One new leadership position that is gaining traction is the Chief Culture Officer. As the title suggests, the role of the CCO is to keep an eye on the company’s organizational culture and ensure that the company’s strategic vision is being carried out from top to bottom. For many companies, top concerns for a chief culture officer include brand consistency, corporate ethics, and employee compliance.
Google was one of the first companies to appoint a chief culture officer when it bestowed the title on its head of human resources in 2006. The role has grown more important as the company has grown from a search engine provider to a multi-national conglomerate. Other companies with a CCO include Sea World Entertainment Inc. and Zappos.com, Inc.
NJ Businesses Adopt Chief Culture Officers
Locally, a number of businesses across New Jersey are taking steps to address corporate culture. For example, Goya Foods places emphasis on making employees happy, which, in turn, makes them more productive. Accounting firm WithumSmith + Brown, which has several offices in New Jersey, actively monitors its culture.
WithumSmith CEO William “Bill” R. Hagaman told New Jersey Business Magazine
, “Culture is something like a flower: You need to water it, you need to prune it at times, and you need to take care of it.

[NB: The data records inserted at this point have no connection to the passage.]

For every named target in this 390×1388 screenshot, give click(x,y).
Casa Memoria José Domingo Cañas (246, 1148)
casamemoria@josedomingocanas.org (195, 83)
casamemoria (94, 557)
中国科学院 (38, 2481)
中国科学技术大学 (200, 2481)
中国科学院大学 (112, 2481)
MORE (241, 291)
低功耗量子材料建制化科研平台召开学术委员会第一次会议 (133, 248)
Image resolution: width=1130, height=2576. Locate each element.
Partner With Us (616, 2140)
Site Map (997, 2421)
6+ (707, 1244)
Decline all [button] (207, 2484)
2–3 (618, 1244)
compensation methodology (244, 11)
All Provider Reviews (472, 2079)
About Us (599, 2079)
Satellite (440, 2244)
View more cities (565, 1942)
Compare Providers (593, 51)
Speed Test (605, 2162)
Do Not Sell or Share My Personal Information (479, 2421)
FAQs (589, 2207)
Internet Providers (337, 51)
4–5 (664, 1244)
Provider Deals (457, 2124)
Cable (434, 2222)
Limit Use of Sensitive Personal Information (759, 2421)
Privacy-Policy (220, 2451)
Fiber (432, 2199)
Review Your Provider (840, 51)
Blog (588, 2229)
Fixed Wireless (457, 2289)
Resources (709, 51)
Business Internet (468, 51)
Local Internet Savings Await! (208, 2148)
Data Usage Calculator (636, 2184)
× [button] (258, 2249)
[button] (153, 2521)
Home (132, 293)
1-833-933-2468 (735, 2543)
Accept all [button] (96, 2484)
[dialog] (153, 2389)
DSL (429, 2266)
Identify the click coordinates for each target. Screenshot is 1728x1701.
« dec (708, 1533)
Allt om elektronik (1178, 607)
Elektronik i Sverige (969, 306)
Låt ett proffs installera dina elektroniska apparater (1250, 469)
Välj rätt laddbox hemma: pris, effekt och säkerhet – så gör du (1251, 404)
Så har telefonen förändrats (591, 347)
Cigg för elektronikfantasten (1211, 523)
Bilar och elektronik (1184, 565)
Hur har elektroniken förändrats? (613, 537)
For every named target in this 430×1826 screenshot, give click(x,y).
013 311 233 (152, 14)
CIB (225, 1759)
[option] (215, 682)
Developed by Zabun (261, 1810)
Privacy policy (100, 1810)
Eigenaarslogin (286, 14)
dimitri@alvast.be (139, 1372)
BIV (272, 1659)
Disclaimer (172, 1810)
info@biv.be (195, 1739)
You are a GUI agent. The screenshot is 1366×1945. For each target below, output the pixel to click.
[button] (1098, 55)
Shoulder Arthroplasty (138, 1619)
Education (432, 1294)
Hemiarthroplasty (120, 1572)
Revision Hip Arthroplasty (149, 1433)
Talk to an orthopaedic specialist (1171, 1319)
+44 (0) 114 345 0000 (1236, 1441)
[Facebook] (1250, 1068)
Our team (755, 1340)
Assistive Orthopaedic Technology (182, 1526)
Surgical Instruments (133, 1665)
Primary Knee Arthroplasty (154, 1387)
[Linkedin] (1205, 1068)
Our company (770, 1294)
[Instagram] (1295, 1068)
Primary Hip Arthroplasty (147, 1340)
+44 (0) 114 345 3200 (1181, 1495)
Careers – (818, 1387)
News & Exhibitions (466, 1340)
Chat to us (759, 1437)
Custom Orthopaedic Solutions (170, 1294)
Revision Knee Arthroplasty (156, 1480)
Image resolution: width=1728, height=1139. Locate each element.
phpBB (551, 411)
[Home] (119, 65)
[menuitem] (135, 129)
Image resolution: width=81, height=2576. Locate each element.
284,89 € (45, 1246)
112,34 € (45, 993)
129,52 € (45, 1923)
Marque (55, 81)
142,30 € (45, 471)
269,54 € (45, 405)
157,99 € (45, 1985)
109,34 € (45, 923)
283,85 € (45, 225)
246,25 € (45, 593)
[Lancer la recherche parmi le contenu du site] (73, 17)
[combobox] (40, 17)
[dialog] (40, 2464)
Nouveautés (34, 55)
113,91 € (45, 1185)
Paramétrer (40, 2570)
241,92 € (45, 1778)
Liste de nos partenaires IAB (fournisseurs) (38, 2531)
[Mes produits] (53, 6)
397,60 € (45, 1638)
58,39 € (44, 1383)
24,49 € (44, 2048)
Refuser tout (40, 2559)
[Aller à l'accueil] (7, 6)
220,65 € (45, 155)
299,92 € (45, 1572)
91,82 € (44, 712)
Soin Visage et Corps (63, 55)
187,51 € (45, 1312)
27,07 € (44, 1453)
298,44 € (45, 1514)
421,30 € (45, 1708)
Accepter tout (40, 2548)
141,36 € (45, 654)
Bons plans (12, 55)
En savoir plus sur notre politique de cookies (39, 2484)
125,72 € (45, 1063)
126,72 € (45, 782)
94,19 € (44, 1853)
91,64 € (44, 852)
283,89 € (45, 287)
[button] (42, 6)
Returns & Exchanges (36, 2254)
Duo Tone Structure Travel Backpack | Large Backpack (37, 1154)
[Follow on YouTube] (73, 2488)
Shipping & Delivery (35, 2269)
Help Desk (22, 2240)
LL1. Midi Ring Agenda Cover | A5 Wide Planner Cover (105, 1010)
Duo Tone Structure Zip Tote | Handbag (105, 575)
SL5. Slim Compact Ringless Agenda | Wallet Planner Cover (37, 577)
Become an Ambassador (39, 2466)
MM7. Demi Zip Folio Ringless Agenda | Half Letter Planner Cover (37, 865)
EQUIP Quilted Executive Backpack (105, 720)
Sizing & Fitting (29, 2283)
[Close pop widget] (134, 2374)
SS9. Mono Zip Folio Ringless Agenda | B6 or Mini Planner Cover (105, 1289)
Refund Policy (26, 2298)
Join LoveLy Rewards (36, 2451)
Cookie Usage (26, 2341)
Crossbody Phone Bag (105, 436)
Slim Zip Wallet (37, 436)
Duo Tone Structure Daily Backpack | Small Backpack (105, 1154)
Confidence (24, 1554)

If you don’t, it is just going to wilt and go away. [Corporate culture] is not something of which you can say: ‘We’ve got a great culture, and all of a sudden I can sit back and just let it go.’ We need to be thinking about it every day, regarding how we can make it better.”
While concerns about company culture often arise during mergers and acquisitions
, proponents of the chief culture officer position argue that culture must be continually monitored and cultivated. “Cultures that encourage inappropriate behavior and inhibit change to more appropriate strategies tend to emerge slowly and quietly over a period of years, usually when firms are performing well,” according to John Kotter and James Heskett’s book Corporate Culture and Performance.
“Once these cultures exist, they can be enormously difficult to change because they are often invisible to the people involved, because they help support the existing power structure in the firm.”
However, as positions in the C-suite continue to grow, many are asking where to draw the line. After all, how many “chiefs” can one company have? The bottom-line is that corporate titles should mean something. Without the necessary authority, resources, and infrastructure to support the position, the office of chief culture officer may only serve as a window dressing.